Saved data entries:
_ _ _ _ _

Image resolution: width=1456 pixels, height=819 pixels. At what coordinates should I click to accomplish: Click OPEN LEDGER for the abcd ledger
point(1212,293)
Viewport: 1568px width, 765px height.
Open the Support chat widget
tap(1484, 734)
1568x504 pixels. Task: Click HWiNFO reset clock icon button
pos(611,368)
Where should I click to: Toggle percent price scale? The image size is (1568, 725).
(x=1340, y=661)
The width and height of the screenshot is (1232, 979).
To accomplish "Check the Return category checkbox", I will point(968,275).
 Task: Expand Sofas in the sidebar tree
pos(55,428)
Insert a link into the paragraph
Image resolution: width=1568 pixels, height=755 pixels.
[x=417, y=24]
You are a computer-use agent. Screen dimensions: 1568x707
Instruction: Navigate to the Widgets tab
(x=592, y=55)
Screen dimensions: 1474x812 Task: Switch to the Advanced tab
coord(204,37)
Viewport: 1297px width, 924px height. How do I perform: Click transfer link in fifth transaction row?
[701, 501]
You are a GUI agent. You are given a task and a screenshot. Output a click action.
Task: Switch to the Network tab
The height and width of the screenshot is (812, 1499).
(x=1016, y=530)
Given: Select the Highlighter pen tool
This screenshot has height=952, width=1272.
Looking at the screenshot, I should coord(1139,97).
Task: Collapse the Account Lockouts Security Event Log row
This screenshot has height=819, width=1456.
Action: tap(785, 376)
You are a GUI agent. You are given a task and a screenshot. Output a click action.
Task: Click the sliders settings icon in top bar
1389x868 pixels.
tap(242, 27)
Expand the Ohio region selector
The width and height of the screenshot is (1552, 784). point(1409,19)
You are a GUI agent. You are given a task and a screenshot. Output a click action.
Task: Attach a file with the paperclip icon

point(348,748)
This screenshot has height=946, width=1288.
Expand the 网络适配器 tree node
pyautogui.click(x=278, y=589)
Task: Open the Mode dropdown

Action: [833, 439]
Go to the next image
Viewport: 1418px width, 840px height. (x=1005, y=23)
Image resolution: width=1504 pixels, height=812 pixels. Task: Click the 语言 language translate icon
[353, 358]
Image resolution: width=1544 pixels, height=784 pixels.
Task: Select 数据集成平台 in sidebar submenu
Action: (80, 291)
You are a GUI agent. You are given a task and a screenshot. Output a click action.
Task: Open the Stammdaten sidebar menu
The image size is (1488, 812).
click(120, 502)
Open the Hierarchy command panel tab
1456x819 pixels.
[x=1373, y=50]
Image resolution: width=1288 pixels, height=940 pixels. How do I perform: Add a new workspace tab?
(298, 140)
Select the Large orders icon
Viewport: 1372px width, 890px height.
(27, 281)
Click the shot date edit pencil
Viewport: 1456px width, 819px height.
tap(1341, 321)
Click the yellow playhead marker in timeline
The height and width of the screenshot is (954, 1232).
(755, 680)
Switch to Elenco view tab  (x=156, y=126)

_ _ _ _ _

--- Problem description ---
Your answer must consist solely of the lines from the one containing "The height and width of the screenshot is (812, 1499)." through the last line of the entries, reproduced exactly.

--- Task response ---
The height and width of the screenshot is (812, 1499).
(x=1016, y=530)
Given: Select the Highlighter pen tool
This screenshot has height=952, width=1272.
Looking at the screenshot, I should coord(1139,97).
Task: Collapse the Account Lockouts Security Event Log row
This screenshot has height=819, width=1456.
Action: tap(785, 376)
You are a GUI agent. You are given a task and a screenshot. Output a click action.
Task: Click the sliders settings icon in top bar
1389x868 pixels.
tap(242, 27)
Expand the Ohio region selector
The width and height of the screenshot is (1552, 784). point(1409,19)
You are a GUI agent. You are given a task and a screenshot. Output a click action.
Task: Attach a file with the paperclip icon

point(348,748)
This screenshot has height=946, width=1288.
Expand the 网络适配器 tree node
pyautogui.click(x=278, y=589)
Task: Open the Mode dropdown

Action: [833, 439]
Go to the next image
Viewport: 1418px width, 840px height. (x=1005, y=23)
Image resolution: width=1504 pixels, height=812 pixels. Task: Click the 语言 language translate icon
[353, 358]
Image resolution: width=1544 pixels, height=784 pixels.
Task: Select 数据集成平台 in sidebar submenu
Action: (80, 291)
You are a GUI agent. You are given a task and a screenshot. Output a click action.
Task: Open the Stammdaten sidebar menu
The image size is (1488, 812).
click(120, 502)
Open the Hierarchy command panel tab
1456x819 pixels.
[x=1373, y=50]
Image resolution: width=1288 pixels, height=940 pixels. How do I perform: Add a new workspace tab?
(298, 140)
Select the Large orders icon
Viewport: 1372px width, 890px height.
(27, 281)
Click the shot date edit pencil
Viewport: 1456px width, 819px height.
tap(1341, 321)
Click the yellow playhead marker in timeline
The height and width of the screenshot is (954, 1232).
(755, 680)
Switch to Elenco view tab  (x=156, y=126)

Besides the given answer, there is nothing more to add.